R/get_table.R

Defines functions build_url_groups check_date_format get_table

Documented in build_url_groups check_date_format get_table

#' \lifecycle{maturing}
#'
#' @title Harvest API v2 get request wrapper
#' @description Submits get requests to the Harvest API v2 with options configured for authentication, parallelism, and logging
#' @param table Character table name to be submitted to the Harvest API v2. Refer to \href{https://help.getharvest.com/api-v2}{Harvest API v2}.
#' @param user Character account number (e.g. user = '12345') for authentication. Register at \href{https://id.getharvest.com/developers}{Harvest Developers}. Defaults to `get_harvest_account()`
#' @param key Character key (e.g. key = 'Bearer <secret key>') for API authentication. Register at \href{https://id.getharvest.com/developers}{Harvest Developers}. Defaults to `get_harvest_pat()`
#' @param plan_options List; list of parameters passed to \code{future::plan}. The strategy parameter is required to implement parallel requests, see \href{https://cran.r-project.org/web/packages/future/vignettes/future-1-overview.html}{Future Package Overview} for more details.
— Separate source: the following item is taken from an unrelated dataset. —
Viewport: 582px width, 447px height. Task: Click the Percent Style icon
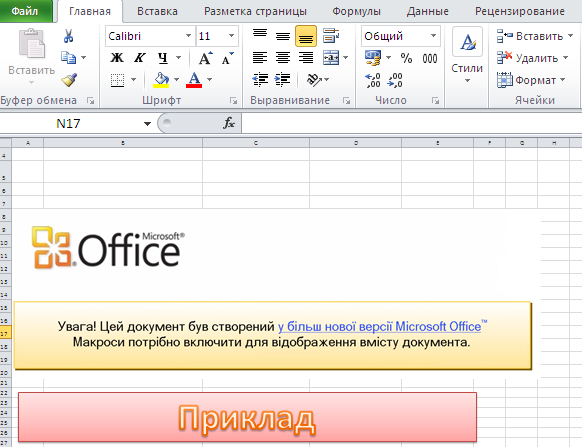(406, 58)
#' @param quiet Logical; controls harvestR messaging, TRUE returns only errors in the console and FALSE returns messages, warnings, and errors. Does not impact deprecation warnings.
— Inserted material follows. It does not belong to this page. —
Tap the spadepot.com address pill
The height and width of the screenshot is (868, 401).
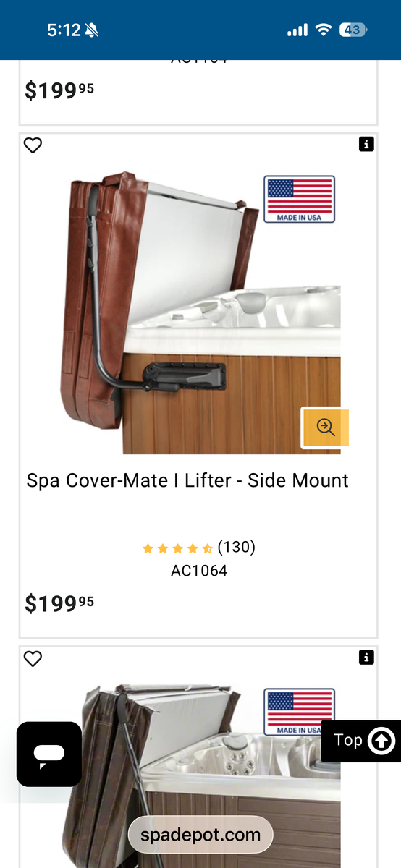click(x=201, y=835)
#' @param ... Additional arguments forwarded to `httr::RETRY()` and `httr::config()`. Refer to details for more information.
#' @inheritParams get_request
#' @inheritParams get_requests
#'
#' @details
#' Description of ... parameters. Additional arguments are forwarded to config.
#' \itemize{
#'    \item \code{times} integer; Forwarded to RETRY, maximum number of requests to attempt. Defaults to 3.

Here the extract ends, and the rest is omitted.